The questions this thesis asks will center on the nature of rhetoric,
specifically rhetoric that surrounds a public spectacle. How does
rhetoric evolves in situations that attract mass attention and what
kinds of power do certain vocabularies manifest in specific situations?
Does literature respond, both culturally and aesthetically, to these
developments? The power of rhetoric to `create' tropes of the good,
bad, evil, and heroic will come under scrutiny, and I will closely
study the words selected by the players involved in the trial in order
to understand how spectacle seeks to represent itself. The project's
central analysis will culminate in observations about the potential
that sensationalized rhetoric has to effect cultural change, and the
ways in which the trial marks a more general transition in Britain from
a language of politeness to a language of commerce that takes empire
into account.
Sample proposal #3
Vladimir Nabokov's The Real Life of Sebastian Knight is not often
treated by critics or scholars. The few articles that have been
published on Nabokov's first English novel tend to stress the novel's
perceived attitude toward life and art: its insistence on a separation
between the work of art and the world. The Real Life not only lends
itself to this interpretation, the novel courts it. Sebastian Knight,
the narrator's “half brother” and the famous author who is the subject
of the book, falls to the floor upon completing a novel and says, “`No,
. . . I'm not dead. I have finished building a world, and this is my
Sabbath rest.'” The final sentence of Nabokov's novel is “I am
Sebastian, or Sebastian is I, or perhaps we both are someone whom
neither of us knows.” The narrator of the book refuses to disclose his
“simple Russian” surname, and only offers “V.” for a first name (think
“V. Nabokov”).
Transparently, the author (Vladimir Nabokov) is the narrator (V.), who
is his subject (Sebastian Knight), who in turn creates characters of
his own. Nabokov's world can collapse back to its origin at any moment,
and with such a tenuous existence it seems only dimly related to the
“real” world, but the relationship is much more complicated than that.
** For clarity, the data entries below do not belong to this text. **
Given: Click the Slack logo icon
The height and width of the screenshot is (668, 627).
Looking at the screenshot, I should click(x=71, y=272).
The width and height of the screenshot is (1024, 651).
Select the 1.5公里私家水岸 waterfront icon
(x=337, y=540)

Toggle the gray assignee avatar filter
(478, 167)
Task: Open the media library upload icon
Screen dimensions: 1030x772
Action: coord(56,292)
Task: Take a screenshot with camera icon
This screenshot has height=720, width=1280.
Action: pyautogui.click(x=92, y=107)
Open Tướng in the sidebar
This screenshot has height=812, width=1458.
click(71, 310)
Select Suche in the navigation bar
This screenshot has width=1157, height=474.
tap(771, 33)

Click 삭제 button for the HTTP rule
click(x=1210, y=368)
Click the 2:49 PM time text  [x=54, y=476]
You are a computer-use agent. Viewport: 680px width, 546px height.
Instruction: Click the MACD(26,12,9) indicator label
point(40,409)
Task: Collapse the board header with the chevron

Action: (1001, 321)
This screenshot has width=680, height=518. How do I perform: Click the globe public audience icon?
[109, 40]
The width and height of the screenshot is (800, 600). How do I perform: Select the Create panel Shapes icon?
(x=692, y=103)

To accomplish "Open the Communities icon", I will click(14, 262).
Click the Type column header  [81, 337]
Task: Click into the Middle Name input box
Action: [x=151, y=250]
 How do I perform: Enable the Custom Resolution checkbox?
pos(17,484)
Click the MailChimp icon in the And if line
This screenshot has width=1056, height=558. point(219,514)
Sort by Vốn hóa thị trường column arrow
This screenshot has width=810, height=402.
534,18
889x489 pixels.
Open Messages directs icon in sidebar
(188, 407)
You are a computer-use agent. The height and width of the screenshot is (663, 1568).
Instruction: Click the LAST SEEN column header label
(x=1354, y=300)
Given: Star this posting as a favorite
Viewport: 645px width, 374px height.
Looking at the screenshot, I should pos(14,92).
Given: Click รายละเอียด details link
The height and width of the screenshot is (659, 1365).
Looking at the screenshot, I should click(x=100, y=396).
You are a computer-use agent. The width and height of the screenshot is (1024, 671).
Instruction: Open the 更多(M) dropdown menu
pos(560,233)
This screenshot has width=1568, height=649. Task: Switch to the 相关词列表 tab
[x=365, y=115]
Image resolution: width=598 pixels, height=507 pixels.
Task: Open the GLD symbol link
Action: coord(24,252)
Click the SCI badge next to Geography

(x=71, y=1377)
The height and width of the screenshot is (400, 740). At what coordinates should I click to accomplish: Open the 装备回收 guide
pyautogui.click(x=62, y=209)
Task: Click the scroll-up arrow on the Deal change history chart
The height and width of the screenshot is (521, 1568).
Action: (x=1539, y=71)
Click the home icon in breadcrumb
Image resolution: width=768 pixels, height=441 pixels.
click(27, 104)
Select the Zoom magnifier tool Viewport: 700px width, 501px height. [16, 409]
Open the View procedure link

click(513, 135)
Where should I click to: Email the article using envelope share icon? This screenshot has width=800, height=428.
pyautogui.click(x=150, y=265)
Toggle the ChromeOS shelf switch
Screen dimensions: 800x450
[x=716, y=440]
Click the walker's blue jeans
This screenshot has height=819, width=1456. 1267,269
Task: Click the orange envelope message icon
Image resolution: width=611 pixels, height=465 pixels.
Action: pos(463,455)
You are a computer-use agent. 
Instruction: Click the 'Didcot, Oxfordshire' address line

The novel nurtures a vehement distrust of received truth, particularly
in the forms of cliché and stereotype, but also in the form of
the modish “modern ideas” the narrator and his half brother find so
repugnant (Freudianism among them). Anything, in short, that would set
itself up between the individual and the world and somehow dilute one's
experience of the world is thoroughly excoriated. Contrary to what has
become the traditional interpretation, the relationship between The
Real Life and the world is intimate - and imperative to an
understanding of the novel.
I propose a very thorough, very close reading of The Real Life to
unravel this complex relationship. I will attempt to draw out the
text's relationship to the world and answer the question of why the
uniqueness of this or any text (Sebastian's books are always lauded as
“new,” “original,” “different”) is so important to the narrator. Moving
on from there, I will explore the implications of this relationship -
the theory (or what might be called the anti-theory) of the individual
behind the text. To further illustrate V.'s position, I will briefly
discuss Freud's theories of the individual to show why Knight and V.
find them so unsatisfactory and why, throughout his life, Nabokov so
consistently and virulently denounced Freud, whom he referred to as
“the Viennese quack.”Though Nabokov's ideas about art and the
individual can be found in his many interviews, his autobiography
(Speak, Memory), and his other non-fiction works, no where else are
they so seamlessly and intricately woven into one of his books.
Moreover, these ideas are essential to an understanding of Nabokov's
anti-Freudianism, which is often discussed, though never grounded in a
single text. I hope to come to a finer comprehension of both of these
problems through a close reading of The Real Life.